(WHAT THE TASK ASKS)
For each line in the records, produce an exact copy.

:::::

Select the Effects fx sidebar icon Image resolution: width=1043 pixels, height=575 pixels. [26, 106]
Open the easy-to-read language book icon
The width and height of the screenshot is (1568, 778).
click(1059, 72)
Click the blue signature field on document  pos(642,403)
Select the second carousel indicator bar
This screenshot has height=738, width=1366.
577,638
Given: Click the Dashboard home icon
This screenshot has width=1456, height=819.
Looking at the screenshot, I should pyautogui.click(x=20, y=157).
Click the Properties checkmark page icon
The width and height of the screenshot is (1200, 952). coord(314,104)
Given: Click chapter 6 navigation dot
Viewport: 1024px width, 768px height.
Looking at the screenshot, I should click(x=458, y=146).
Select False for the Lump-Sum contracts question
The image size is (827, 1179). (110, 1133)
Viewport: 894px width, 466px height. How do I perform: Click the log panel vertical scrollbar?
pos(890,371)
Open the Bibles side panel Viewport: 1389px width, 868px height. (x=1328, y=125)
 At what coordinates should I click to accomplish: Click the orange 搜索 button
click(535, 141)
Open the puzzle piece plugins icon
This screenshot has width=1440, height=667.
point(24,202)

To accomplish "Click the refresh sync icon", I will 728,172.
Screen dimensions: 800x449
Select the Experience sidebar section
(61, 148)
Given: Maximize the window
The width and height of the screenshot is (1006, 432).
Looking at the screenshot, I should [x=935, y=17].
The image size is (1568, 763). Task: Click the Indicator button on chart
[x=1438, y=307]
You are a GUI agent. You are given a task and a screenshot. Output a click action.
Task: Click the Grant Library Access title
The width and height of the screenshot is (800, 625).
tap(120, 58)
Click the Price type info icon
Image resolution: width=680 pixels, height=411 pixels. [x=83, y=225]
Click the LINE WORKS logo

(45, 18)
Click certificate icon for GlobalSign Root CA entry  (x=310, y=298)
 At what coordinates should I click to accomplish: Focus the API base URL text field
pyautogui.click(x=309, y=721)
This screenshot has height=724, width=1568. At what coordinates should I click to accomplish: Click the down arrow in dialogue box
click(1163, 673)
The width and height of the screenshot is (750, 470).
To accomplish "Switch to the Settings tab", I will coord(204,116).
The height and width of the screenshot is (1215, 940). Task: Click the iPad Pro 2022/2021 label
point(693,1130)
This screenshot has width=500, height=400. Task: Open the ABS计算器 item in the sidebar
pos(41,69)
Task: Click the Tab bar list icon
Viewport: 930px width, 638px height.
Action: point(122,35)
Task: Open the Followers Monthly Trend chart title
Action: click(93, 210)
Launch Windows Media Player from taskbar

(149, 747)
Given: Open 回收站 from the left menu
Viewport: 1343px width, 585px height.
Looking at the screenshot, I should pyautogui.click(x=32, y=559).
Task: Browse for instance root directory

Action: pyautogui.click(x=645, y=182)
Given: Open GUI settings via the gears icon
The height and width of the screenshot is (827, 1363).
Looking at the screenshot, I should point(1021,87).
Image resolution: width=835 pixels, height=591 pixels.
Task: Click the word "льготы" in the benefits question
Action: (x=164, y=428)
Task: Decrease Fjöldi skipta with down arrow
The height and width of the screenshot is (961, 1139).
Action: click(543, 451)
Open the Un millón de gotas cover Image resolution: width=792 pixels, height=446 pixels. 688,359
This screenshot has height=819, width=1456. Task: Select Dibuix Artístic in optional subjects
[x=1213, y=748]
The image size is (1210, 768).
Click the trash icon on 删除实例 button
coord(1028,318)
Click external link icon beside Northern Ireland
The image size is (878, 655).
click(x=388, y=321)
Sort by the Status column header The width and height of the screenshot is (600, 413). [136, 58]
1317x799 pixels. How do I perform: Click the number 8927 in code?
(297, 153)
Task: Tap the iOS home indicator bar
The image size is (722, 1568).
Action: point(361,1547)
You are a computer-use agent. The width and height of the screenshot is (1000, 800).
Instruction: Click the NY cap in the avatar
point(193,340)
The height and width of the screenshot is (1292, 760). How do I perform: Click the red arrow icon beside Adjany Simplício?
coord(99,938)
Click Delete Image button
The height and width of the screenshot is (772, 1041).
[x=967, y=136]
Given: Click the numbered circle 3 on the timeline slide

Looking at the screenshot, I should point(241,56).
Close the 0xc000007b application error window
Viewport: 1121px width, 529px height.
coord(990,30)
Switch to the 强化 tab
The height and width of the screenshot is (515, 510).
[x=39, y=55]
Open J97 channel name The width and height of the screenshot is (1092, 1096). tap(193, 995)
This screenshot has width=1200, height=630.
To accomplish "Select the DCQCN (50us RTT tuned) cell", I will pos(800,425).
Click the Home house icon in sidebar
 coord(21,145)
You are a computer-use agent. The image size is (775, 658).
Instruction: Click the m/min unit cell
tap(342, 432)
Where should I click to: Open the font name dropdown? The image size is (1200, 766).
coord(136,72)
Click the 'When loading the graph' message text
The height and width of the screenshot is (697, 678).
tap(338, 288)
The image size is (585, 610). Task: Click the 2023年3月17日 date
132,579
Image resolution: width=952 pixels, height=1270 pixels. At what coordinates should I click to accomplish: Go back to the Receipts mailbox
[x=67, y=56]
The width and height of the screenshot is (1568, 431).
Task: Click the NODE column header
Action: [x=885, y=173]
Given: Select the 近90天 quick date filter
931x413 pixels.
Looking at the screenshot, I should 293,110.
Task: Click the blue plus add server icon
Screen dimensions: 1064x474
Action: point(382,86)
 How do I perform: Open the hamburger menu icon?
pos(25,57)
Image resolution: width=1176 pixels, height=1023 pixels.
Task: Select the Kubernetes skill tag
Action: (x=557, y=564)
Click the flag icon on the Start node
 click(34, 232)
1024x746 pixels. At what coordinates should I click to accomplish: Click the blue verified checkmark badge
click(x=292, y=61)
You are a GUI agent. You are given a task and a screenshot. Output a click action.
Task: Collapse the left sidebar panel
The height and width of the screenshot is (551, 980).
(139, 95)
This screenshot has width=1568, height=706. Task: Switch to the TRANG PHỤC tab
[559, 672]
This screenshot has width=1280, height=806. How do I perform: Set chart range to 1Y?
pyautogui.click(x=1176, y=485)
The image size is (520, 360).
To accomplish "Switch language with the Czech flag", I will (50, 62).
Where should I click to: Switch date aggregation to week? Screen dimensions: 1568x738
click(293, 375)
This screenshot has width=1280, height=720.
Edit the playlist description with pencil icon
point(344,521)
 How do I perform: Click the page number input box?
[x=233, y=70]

:::::

(RESPONSE TO THE TASK)
Select the Effects fx sidebar icon Image resolution: width=1043 pixels, height=575 pixels. [26, 106]
Open the easy-to-read language book icon
The width and height of the screenshot is (1568, 778).
click(1059, 72)
Click the blue signature field on document  pos(642,403)
Select the second carousel indicator bar
This screenshot has height=738, width=1366.
577,638
Given: Click the Dashboard home icon
This screenshot has width=1456, height=819.
Looking at the screenshot, I should pyautogui.click(x=20, y=157).
Click the Properties checkmark page icon
The width and height of the screenshot is (1200, 952). coord(314,104)
Given: Click chapter 6 navigation dot
Viewport: 1024px width, 768px height.
Looking at the screenshot, I should click(x=458, y=146).
Select False for the Lump-Sum contracts question
The image size is (827, 1179). (110, 1133)
Viewport: 894px width, 466px height. How do I perform: Click the log panel vertical scrollbar?
pos(890,371)
Open the Bibles side panel Viewport: 1389px width, 868px height. (x=1328, y=125)
 At what coordinates should I click to accomplish: Click the orange 搜索 button
click(535, 141)
Open the puzzle piece plugins icon
This screenshot has width=1440, height=667.
point(24,202)

To accomplish "Click the refresh sync icon", I will 728,172.
Screen dimensions: 800x449
Select the Experience sidebar section
(61, 148)
Given: Maximize the window
The width and height of the screenshot is (1006, 432).
Looking at the screenshot, I should [x=935, y=17].
The image size is (1568, 763). Task: Click the Indicator button on chart
[x=1438, y=307]
You are a GUI agent. You are given a task and a screenshot. Output a click action.
Task: Click the Grant Library Access title
The width and height of the screenshot is (800, 625).
tap(120, 58)
Click the Price type info icon
Image resolution: width=680 pixels, height=411 pixels. [x=83, y=225]
Click the LINE WORKS logo

(45, 18)
Click certificate icon for GlobalSign Root CA entry  (x=310, y=298)
 At what coordinates should I click to accomplish: Focus the API base URL text field
pyautogui.click(x=309, y=721)
This screenshot has height=724, width=1568. At what coordinates should I click to accomplish: Click the down arrow in dialogue box
click(1163, 673)
The width and height of the screenshot is (750, 470).
To accomplish "Switch to the Settings tab", I will coord(204,116).
The height and width of the screenshot is (1215, 940). Task: Click the iPad Pro 2022/2021 label
point(693,1130)
This screenshot has width=500, height=400. Task: Open the ABS计算器 item in the sidebar
pos(41,69)
Task: Click the Tab bar list icon
Viewport: 930px width, 638px height.
Action: point(122,35)
Task: Open the Followers Monthly Trend chart title
Action: click(93, 210)
Launch Windows Media Player from taskbar

(149, 747)
Given: Open 回收站 from the left menu
Viewport: 1343px width, 585px height.
Looking at the screenshot, I should pyautogui.click(x=32, y=559).
Task: Browse for instance root directory

Action: pyautogui.click(x=645, y=182)
Given: Open GUI settings via the gears icon
The height and width of the screenshot is (827, 1363).
Looking at the screenshot, I should point(1021,87).
Image resolution: width=835 pixels, height=591 pixels.
Task: Click the word "льготы" in the benefits question
Action: (x=164, y=428)
Task: Decrease Fjöldi skipta with down arrow
The height and width of the screenshot is (961, 1139).
Action: click(543, 451)
Open the Un millón de gotas cover Image resolution: width=792 pixels, height=446 pixels. 688,359
This screenshot has height=819, width=1456. Task: Select Dibuix Artístic in optional subjects
[x=1213, y=748]
The image size is (1210, 768).
Click the trash icon on 删除实例 button
coord(1028,318)
Click external link icon beside Northern Ireland
The image size is (878, 655).
click(x=388, y=321)
Sort by the Status column header The width and height of the screenshot is (600, 413). [136, 58]
1317x799 pixels. How do I perform: Click the number 8927 in code?
(297, 153)
Task: Tap the iOS home indicator bar
The image size is (722, 1568).
Action: point(361,1547)
You are a computer-use agent. The width and height of the screenshot is (1000, 800).
Instruction: Click the NY cap in the avatar
point(193,340)
The height and width of the screenshot is (1292, 760). How do I perform: Click the red arrow icon beside Adjany Simplício?
coord(99,938)
Click Delete Image button
The height and width of the screenshot is (772, 1041).
[x=967, y=136]
Given: Click the numbered circle 3 on the timeline slide

Looking at the screenshot, I should point(241,56).
Close the 0xc000007b application error window
Viewport: 1121px width, 529px height.
coord(990,30)
Switch to the 强化 tab
The height and width of the screenshot is (515, 510).
[x=39, y=55]
Open J97 channel name The width and height of the screenshot is (1092, 1096). tap(193, 995)
This screenshot has width=1200, height=630.
To accomplish "Select the DCQCN (50us RTT tuned) cell", I will pos(800,425).
Click the Home house icon in sidebar
 coord(21,145)
You are a computer-use agent. The image size is (775, 658).
Instruction: Click the m/min unit cell
tap(342, 432)
Where should I click to: Open the font name dropdown? The image size is (1200, 766).
coord(136,72)
Click the 'When loading the graph' message text
The height and width of the screenshot is (697, 678).
tap(338, 288)
The image size is (585, 610). Task: Click the 2023年3月17日 date
132,579
Image resolution: width=952 pixels, height=1270 pixels. At what coordinates should I click to accomplish: Go back to the Receipts mailbox
[x=67, y=56]
The width and height of the screenshot is (1568, 431).
Task: Click the NODE column header
Action: [x=885, y=173]
Given: Select the 近90天 quick date filter
931x413 pixels.
Looking at the screenshot, I should 293,110.
Task: Click the blue plus add server icon
Screen dimensions: 1064x474
Action: point(382,86)
 How do I perform: Open the hamburger menu icon?
pos(25,57)
Image resolution: width=1176 pixels, height=1023 pixels.
Task: Select the Kubernetes skill tag
Action: (x=557, y=564)
Click the flag icon on the Start node
 click(34, 232)
1024x746 pixels. At what coordinates should I click to accomplish: Click the blue verified checkmark badge
click(x=292, y=61)
You are a GUI agent. You are given a task and a screenshot. Output a click action.
Task: Collapse the left sidebar panel
The height and width of the screenshot is (551, 980).
(139, 95)
This screenshot has width=1568, height=706. Task: Switch to the TRANG PHỤC tab
[559, 672]
This screenshot has width=1280, height=806. How do I perform: Set chart range to 1Y?
pyautogui.click(x=1176, y=485)
The image size is (520, 360).
To accomplish "Switch language with the Czech flag", I will (50, 62).
Where should I click to: Switch date aggregation to week? Screen dimensions: 1568x738
click(293, 375)
This screenshot has width=1280, height=720.
Edit the playlist description with pencil icon
point(344,521)
 How do I perform: Click the page number input box?
[x=233, y=70]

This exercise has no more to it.